Up 転移 作成: 2006-05-09
更新: 2007-08-10


    一つのことの学習経験は,別のことでも効いてくる。
    これを「転移」と謂う。

    良質な学習経験は,良質な力の転移になる。
    良質な学習経験は,教科教育に求めるのが確実だ。
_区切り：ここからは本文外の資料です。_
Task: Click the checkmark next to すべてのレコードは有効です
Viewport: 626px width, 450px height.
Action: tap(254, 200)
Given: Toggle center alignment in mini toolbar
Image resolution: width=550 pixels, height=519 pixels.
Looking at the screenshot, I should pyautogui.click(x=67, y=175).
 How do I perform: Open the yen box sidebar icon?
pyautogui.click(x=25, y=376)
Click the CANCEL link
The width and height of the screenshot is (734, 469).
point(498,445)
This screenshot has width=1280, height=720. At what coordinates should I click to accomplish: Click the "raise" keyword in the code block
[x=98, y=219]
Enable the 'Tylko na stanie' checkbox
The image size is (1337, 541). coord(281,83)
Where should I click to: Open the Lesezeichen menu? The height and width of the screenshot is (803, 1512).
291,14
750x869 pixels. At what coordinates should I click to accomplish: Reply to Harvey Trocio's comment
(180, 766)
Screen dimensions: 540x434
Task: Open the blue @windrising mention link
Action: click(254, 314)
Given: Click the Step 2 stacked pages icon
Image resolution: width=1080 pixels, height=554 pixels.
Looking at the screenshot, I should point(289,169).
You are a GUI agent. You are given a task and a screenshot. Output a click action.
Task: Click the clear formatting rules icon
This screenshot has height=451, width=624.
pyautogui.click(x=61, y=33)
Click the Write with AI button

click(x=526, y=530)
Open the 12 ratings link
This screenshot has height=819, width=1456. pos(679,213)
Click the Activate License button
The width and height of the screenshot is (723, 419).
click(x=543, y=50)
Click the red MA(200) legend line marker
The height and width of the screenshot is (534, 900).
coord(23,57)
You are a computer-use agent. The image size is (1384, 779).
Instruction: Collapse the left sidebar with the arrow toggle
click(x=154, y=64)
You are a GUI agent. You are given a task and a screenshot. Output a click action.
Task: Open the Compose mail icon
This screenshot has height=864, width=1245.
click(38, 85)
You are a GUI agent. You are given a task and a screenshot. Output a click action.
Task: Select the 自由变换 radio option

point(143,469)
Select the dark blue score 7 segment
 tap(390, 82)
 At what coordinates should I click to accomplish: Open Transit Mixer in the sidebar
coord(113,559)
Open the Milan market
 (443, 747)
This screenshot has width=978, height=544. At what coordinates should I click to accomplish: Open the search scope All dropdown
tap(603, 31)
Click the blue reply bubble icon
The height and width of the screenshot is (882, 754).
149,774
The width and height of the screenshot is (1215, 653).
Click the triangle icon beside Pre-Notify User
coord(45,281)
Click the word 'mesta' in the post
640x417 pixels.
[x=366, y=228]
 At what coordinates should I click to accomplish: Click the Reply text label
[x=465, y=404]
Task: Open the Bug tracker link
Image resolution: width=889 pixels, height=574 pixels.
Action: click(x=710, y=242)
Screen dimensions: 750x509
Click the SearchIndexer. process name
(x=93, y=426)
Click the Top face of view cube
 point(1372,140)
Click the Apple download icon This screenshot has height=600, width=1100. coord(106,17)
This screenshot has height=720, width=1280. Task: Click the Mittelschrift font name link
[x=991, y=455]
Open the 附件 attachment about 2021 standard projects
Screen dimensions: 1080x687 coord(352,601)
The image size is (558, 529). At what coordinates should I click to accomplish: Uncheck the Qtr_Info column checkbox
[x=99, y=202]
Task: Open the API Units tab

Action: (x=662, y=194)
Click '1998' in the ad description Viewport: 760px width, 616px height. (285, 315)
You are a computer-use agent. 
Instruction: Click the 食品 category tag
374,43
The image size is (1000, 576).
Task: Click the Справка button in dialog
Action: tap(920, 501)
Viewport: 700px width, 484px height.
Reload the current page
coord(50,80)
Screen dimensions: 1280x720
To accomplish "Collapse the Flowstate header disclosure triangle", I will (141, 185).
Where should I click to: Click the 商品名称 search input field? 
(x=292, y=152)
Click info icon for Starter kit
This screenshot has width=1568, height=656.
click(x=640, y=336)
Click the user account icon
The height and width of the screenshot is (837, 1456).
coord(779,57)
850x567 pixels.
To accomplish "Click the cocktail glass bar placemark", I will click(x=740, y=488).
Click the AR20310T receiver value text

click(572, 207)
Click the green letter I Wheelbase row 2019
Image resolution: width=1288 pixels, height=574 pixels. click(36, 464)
実際,教科は長い歴史に揉まれてきている。
    この理由から,「生きる力をつける」という目的に適うこととして,学校は安心して教科教育の充実に取り組んでよい。
    逆に,生活単元・コアカリキュラムみたいなことは,役に立つ力をつけない。

    さらに,「狭く深く」が,転移がもたらす力を強くする方法。 ──「浅く広く」が,いちばんダメ。
    拡散するより限定する方が力がつき,しかも人にはいろいろなことに手を付ける時間的・物理的・能力的余裕はないのだから,安心して「狭く深く」に没入してよいわけだ。
    そして,「狭く深く」の実現にも,教科教育が確実な方法になる。


    ちなみに,学校教育は,実質陶冶 (教科教育) と形式陶冶 (総合的学習) の間を周期的に行ったり来たりする。 だいたい20年くらいの周期であり,一世代と一致するので,「前に失敗したことの忘却」現象と見ることができる。